I’ve been surprised by one aspect of using large language models more than any other.
They often put into words things I have long understood, but could not write down clearly. When that happens, it feels less like learning something new and more like recognition. A kind of “yes, that’s it” moment.
I have not seen this effect discussed much, but I think it matters. I also think it has improved how I think.
Much of what we know is tacit
As programmers and developers, we build up a lot of understanding that never quite becomes explicit.
You know when a design is wrong before you can say why. You sense a bug before you can reproduce it. You recognize a bad abstraction instantly, even if it takes an hour to explain the problem to someone else.
This is not a failure. It is how experience operates. The brain compresses experience into patterns that are efficient for action, not for speech. Those patterns are real, but they are not stored in sentences.
The problem is that reflection, planning, and teaching all require language. If you cannot express an idea, you cannot easily inspect it or improve it.
LLMs are good at the opposite problem
Large language models are built to do exactly this – turn vague structure into words.
When you ask a good question and the response resonates, the model is not inventing insight. It is mapping a latent structure to language in a way that happens to align with your own internal model.
That alignment is what produces the sense of recognition. I already had the shape of the idea. The model supplied a clean verbal form.
Putting things into words changes the thought
Once an idea is written down, it becomes easier to work with.
Vague intuitions turn into named distinctions. Implicit assumptions become visible. At that point you can test them, negate them, or refine them.

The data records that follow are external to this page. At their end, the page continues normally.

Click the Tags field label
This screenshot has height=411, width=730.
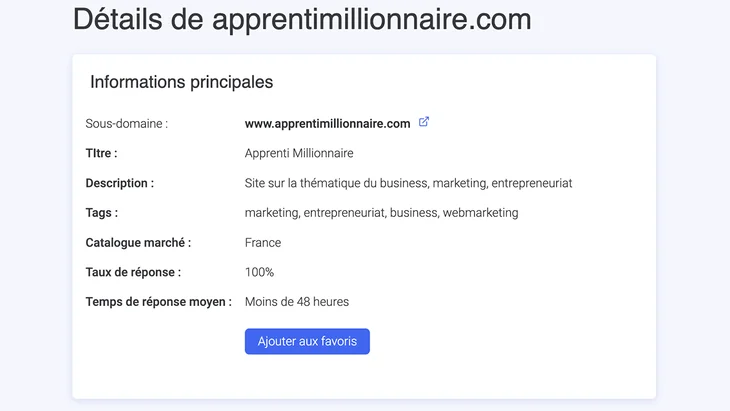101,213
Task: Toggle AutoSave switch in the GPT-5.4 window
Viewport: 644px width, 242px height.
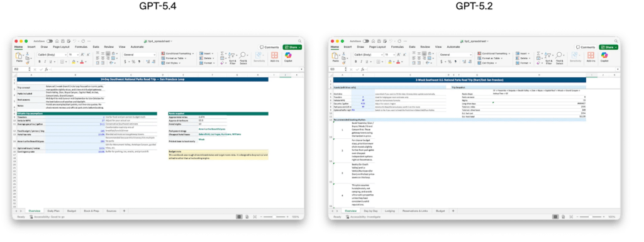Action: point(49,41)
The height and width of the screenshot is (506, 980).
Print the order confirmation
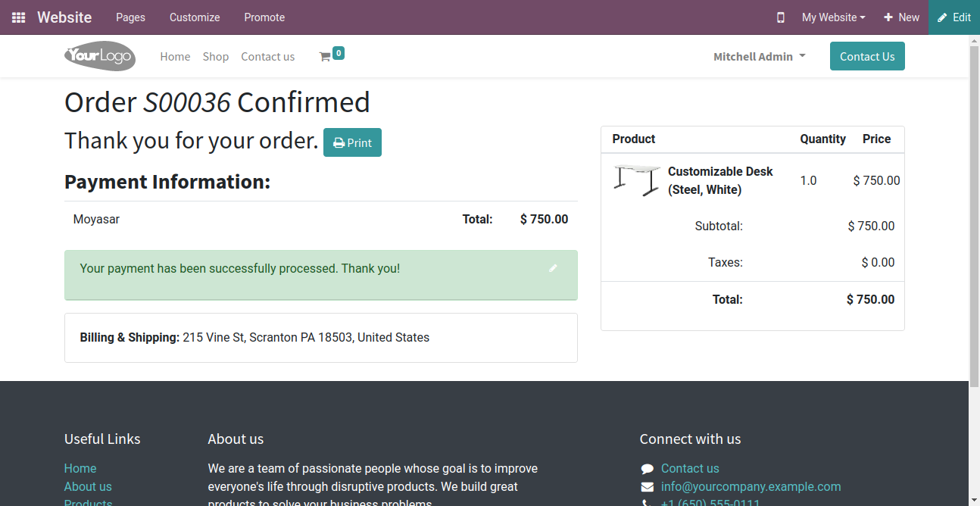352,142

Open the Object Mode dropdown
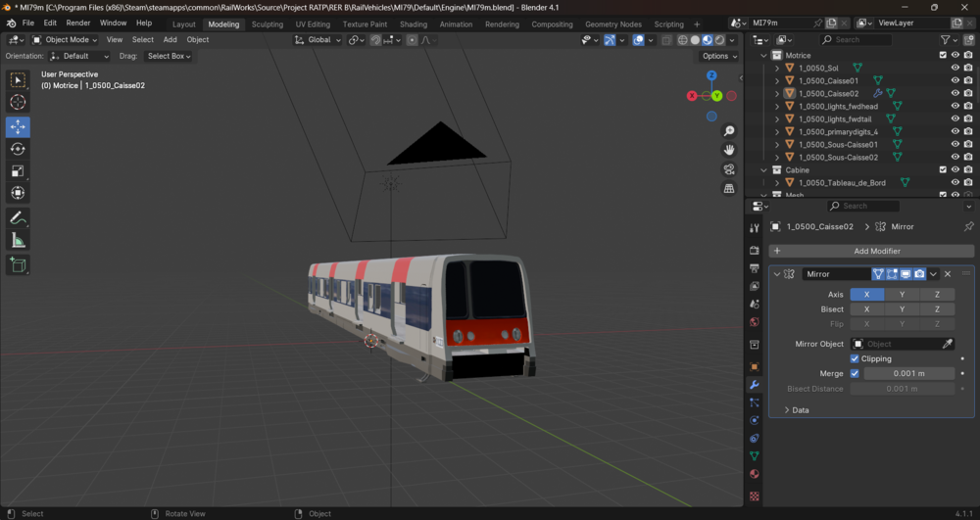point(65,39)
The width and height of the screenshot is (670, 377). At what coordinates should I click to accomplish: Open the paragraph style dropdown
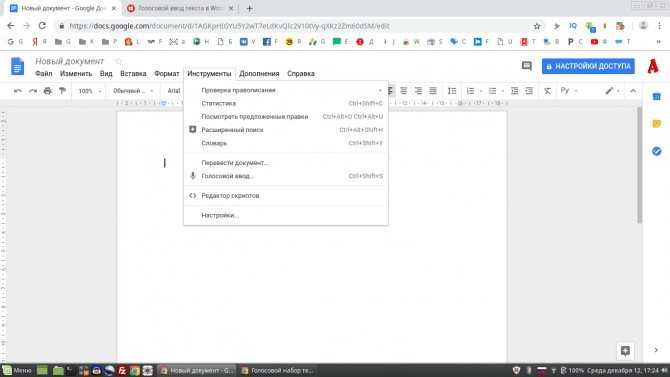coord(133,91)
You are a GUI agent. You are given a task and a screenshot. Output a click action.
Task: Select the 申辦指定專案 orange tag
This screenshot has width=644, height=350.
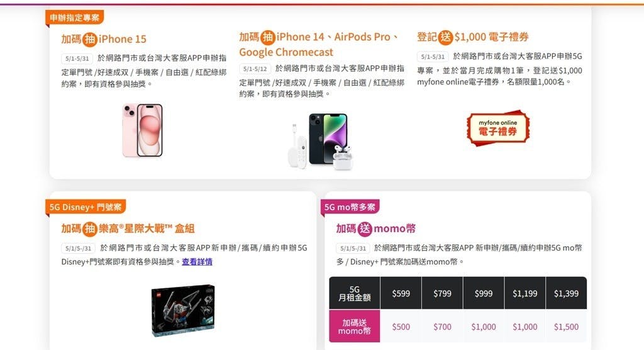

This is not new. Writing has always done this for me. What is different is the speed. I can probe half-formed thoughts, discard bad formulations, and try again without much friction. That encourages a kind of thinking I might have otherwise skipped.
The feedback loop matters
After you see a good articulation of an idea, you start thinking with that style of language.
Over time I’ve noticed that now I do this without an LLM to hand. Can I phrase in precise language what I am thinking, feeling, believing, right now, and why.
In that sense, the model is not improving my thinking directly. It is improving the interface between my thinking and language. Since reasoning depends heavily on what one can represent explicitly, that improvement can feel like a real increase in clarity.
The more I do this, the better I get at noticing what I actually think.